Power builds in my core, and I release it in controlled bursts that strip away their stolen strength. The blood-oath enhancements shatter. The cultists stumble, suddenly human, suddenly vulnerable.

I kill them with efficiency born of centuries of practice.

When it’s done, I stand in the center of the forge, cataloging the evidence. The channels in the floor don’t radiate outward toward the surrounding district—they converge inward, toward a focal point that should contain someone.

Her.

My hands clench before I consciously register the implication.

They were building containment. For a witch. For a specific witch.

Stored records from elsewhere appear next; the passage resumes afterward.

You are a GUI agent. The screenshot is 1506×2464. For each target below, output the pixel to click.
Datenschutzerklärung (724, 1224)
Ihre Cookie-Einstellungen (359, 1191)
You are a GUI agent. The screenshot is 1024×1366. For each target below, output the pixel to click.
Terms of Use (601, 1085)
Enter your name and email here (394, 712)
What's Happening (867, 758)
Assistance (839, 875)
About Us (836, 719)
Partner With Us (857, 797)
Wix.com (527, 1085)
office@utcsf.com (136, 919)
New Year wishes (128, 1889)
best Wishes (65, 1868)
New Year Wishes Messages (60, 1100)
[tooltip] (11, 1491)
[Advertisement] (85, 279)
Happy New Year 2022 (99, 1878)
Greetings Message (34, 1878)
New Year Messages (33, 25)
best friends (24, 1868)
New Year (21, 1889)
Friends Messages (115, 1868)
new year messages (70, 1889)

The rage that surges through me isn’t strategic. It’s primal. Volcanic. I tear the altar apart with my bare hands, obsidian claws rending enchanted stone until nothing remains but rubble and ash. The violence doesn’t satisfy the fury scorching through my ribs. Nothing will satisfy it except finding every person who participated in this cell and reducing them to cinders.

She’s safe,I remind myself.In the stronghold. Behind wards. Surrounded by guards.

The logic does nothing to calm the dragon screaming beneath my skin.

“Enforcer.” Corveth emerges from the shadows near the entrance, expression carefully neutral. Blood spatters his armor—not his own—and ash grays his dark hair. “The perimeter is secure. No witnesses.”

I wipe blood from my claws against a dead cultist’s robes. “Begin the extraction protocols. I want everything they have—documents, samples, any intelligence we can recover.”

“And the bodies?”

“Burn them. Leave enough to send a message.”